И в войну, кто горе мыкал, а кто на слезах наживался. Вон Шурка часы золотые, подарок мужа, за килограмм масла и за буханку хлеба отдала, когда Вовка болел. Тех я в расчет не беру. Бог им судья. Да и не верю я, что таких много. Просто они как бельмо на глазу, их в первую очередь и видно.
После еды меня стал одолевать сон, глаза слипались. С женщинами было скучно, и я начал прислушиваться, о чем говорят мужчины, А говорили они про войну. Я подсел поближе к отцу. Отец обнял меня за плечи и притянул к себе.
– Правильно, племяш, иди к мужикам. Что там с женщинами сидеть? – одобрил дядя Павел.
– Ну, что там про орден-то? – напомнил он Николаю Павловичу. Николай Павлович потер пальцем орден Красной звезды и стал рассказывать:
– Мы тогда входили в состав 257 отдельной смешанной авиадивизии, в седьмую отдельную армию. Я служил в полковой разведке. А мы только что освободили Демидовку, на реке Свирь. Речка находилась неподалеку от штаба. А жара стояла невыносимая. Июнь же месяц. Ну, пошел я искупаться, простирнуть белье, то да се. Сполоснул гимнастерку, пошел к кустам, повесить хотел, гладь, – в кустах солдат спит. Я его окликнул. Он как-то быстро вскочил и, вижу, чего-то испугался. Как-то необычно для солдата. Думаю, надо проверить. Доставил его, голубчика, в отдел контрразведки. На допросе он и раскололся. Назвался Никитиным, был на фронте, воевал, попал в плен, в плену его и обработали. Определили в разведшколу, обучили и как агента оставили на освобожденной территории для сбора сведений о местах дислокации, видах самолетов и численности авиачасти… За это орден и получил.
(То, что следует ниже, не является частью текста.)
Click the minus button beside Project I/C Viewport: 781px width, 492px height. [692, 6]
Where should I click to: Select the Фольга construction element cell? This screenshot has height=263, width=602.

– У нас тоже ловили, – подтвердил дядя Павел.– Одного сам начальник разведки поймал. Капитан Фомин такой был. Это уже в Германии. Шел в комендатуру и видит: женщина везет на ручной тележке барахло всякое, а ей помогает молодой немец. У Фомина сразу подозрение: почему, мол, не на фронте? Задержал. При обыске нашли топографическую карту с непонятными пометками. Шнайдером звали. Долго не признавался, что он агент, а потом все рассказал и выдал еще двух человек. Оба немцы. Обоих взяли. У одного была рация. Так Фомину тогда тоже Красную звезду дали.